Records supplied »
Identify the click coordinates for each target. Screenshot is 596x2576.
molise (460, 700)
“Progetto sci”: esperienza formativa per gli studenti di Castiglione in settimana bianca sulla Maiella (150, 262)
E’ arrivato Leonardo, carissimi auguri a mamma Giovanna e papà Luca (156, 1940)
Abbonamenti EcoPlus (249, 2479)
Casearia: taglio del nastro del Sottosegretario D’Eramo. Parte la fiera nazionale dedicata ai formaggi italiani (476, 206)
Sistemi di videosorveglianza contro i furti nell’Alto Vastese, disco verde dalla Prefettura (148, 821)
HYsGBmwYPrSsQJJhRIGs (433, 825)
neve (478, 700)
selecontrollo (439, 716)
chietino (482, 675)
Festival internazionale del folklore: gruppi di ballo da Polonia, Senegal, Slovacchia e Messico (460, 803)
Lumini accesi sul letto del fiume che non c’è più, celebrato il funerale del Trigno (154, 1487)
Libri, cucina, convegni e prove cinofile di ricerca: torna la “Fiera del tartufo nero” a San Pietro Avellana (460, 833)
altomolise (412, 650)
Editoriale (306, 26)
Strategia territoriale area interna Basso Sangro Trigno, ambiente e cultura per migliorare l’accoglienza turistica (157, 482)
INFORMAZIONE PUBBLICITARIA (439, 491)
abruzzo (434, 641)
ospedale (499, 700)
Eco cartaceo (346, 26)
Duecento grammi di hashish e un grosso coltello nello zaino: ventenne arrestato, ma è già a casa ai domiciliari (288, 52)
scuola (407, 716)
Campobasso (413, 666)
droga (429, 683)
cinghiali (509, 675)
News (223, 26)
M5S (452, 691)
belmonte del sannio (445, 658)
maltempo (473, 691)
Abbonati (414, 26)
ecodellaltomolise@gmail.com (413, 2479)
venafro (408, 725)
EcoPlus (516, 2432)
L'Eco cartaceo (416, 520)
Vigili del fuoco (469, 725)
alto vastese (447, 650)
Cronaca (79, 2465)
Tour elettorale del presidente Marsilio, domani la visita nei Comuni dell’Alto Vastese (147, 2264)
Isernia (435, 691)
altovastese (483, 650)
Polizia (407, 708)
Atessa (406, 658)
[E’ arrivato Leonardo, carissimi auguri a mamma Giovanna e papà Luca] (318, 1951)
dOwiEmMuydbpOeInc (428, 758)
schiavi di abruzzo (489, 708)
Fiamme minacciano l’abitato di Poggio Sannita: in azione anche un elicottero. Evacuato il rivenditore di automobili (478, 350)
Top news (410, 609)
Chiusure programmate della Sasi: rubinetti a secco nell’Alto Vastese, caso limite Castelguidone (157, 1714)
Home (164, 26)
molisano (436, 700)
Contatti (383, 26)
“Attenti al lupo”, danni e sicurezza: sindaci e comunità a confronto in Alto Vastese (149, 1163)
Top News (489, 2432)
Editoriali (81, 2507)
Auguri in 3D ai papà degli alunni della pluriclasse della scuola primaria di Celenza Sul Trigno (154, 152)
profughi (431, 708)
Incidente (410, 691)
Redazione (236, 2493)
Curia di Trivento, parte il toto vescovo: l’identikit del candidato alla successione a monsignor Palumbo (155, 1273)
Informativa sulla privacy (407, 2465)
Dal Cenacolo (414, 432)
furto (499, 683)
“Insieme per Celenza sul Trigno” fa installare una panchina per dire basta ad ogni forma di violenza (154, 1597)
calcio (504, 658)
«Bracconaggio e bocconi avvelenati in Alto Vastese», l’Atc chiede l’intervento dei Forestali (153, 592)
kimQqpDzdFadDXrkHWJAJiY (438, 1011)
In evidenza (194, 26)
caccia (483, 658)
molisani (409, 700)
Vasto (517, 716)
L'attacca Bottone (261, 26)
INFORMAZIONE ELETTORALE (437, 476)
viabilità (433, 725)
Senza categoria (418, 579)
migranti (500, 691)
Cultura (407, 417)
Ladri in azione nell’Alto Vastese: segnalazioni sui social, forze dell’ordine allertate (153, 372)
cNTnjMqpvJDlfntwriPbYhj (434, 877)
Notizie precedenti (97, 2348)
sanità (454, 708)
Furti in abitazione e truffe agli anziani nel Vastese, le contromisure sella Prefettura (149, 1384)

What to do » State, as a bare number, how many lines of the material contain "Celenza".

Solution » 2